I’ve been blogging with growing momentum over the last few months, and I have to admit, I’ve been really impressed with the quality of wine writing coming from the online community, specifically among WordPress writers. The amount of talent and knowledge and passion out there is mind-boggling. I want to contribute, so this post is my submission to the Monthly Wine Writing Challenge; this month’s topic is “value”.

The definition of value is one of extreme subjectivity whenever it is used in the English language. Our first reaction is to say: “Well, it’s about price-versus-quality,” but in reality it’s about price-versus-appreciability; and that’s where the bias comes in.

What we appreciate and how much we appreciate a given attribute of something is radically different from person to person. The easiest material examples are things like $1500 purses or $10 000 watches. Some people find value there and most others think it’s ridiculous. More broadly, we apply the term emotionally, spiritually or morally. We often declare, in response to someone else’s thoughts or actions, things like: “Obviously, our values are quite different.”

In wine, value is something we all (barring the super-rich) look for, whether you’re buying multiple litres in a plastic jug/bag or pawning small appliances to afford a single bottle of rare, old grape juice. What’s interesting is that when people use the term value in reference to wine, they may be indicating something entirely superficial or something dramatically profound, but no usage of the word is any more or less valid than any other. To bastardize a cliché: value is in the eye of the beholder.

We can all at least agree that wine can be appreciated for many different qualities by different people in different situations. Even the same people can appreciate different attributes of a given wine under specific circumstances. But let’s start with the basics: what are those qualities that are so prized?

Firstly, let’s evaluate wine as an intoxicant. No one will debate that if wine were stripped of its alcoholic content, worldwide interest would undoubtedly plummet. However, for everyone who has seen (or been) the person in the liquor store looking for the best price-to-plastered ratio (which at last check was some barrel-dredged no-name French brandy), people who consume wine may appreciate its intoxicating ability, but that in of itself does not hold particular value for them. In other words: there are faster, cheaper ways to get drunk if that’s you’re primary endgame.

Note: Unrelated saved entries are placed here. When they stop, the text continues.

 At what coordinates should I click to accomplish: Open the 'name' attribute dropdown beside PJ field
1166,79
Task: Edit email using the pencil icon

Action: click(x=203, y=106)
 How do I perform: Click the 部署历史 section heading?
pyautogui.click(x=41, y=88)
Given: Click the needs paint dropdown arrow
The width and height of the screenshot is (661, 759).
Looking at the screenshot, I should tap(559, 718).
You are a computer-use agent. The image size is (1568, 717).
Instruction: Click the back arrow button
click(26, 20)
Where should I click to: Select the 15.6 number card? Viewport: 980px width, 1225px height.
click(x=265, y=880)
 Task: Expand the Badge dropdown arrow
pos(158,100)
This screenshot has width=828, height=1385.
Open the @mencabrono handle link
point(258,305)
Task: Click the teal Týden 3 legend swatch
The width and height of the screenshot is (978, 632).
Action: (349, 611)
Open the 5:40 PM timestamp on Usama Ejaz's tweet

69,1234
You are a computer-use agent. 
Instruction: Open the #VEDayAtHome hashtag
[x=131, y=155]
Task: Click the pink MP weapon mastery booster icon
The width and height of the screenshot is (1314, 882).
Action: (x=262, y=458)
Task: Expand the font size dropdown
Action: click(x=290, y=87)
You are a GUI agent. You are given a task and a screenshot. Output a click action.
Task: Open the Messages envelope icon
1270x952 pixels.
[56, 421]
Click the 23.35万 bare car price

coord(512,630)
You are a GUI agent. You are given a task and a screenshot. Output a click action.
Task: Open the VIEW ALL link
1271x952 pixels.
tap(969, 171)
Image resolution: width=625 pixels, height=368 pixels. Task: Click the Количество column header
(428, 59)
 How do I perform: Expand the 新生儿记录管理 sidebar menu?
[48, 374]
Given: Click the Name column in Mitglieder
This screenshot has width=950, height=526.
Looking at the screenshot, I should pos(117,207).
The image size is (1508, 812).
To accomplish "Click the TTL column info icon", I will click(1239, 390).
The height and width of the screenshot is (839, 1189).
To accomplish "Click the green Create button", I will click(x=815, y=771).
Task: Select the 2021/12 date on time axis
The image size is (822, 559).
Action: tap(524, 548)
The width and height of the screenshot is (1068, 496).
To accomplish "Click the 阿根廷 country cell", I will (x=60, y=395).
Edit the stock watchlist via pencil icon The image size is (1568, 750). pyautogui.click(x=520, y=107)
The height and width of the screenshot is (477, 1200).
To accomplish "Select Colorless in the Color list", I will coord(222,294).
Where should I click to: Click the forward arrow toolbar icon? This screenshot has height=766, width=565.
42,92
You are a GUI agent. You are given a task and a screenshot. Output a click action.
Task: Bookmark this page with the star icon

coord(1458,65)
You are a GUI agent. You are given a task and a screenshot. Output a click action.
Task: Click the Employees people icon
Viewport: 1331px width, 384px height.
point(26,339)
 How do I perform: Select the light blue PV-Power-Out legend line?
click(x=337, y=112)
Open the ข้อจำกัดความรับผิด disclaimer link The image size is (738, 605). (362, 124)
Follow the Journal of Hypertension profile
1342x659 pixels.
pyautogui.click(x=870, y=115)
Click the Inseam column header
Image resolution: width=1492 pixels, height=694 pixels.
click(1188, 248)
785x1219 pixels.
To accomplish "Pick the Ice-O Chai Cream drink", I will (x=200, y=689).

Working our way through the superficial stuff: fermented grape juice is tasty. Wine is pretty: it might be bubbly or strikingly coloured. It smells good. Of all our senses, smell is most closely tied to memory, so even a casual drinker can be transported to a time or place where they enjoyed that particular glass. It can be sweet or bitter; thirst quenching in the sun and like a warm blanket in the cold. It’s varied, so everyone can find a wine they like. It often signals celebration: momentous occasions religious and secular are punctuated with it. Wine can keep you company if you’re lonely and never disagrees with you, but it can help you make friends if you let it.

And then there’s the deep stuff. The things about wine that make it unlike any other beverage in the world. The unsolved mysteries that keep us up at night; keep us reading and writing and traveling and sipping all along the way. Which brings me to University.

When I started University, I was an unmotivated, undeclared arts major who eked into a mediocre school. I liked all my first-year courses: history, human geography, sociology, psychology and political science. What I ended up pursuing was political science, because I found it to be the culmination of each of the other fields; a subject in which a greater understanding could only be achieved by the comprehension of each contributing factor. The apex of development of thousands of years of human legacy interlaced with a profound sense of the modern world. Okay, okay, so I was pretty naïve, and poli-sci was a bust. But I remember believing that at the time, and drawing my motivation to study from that faith.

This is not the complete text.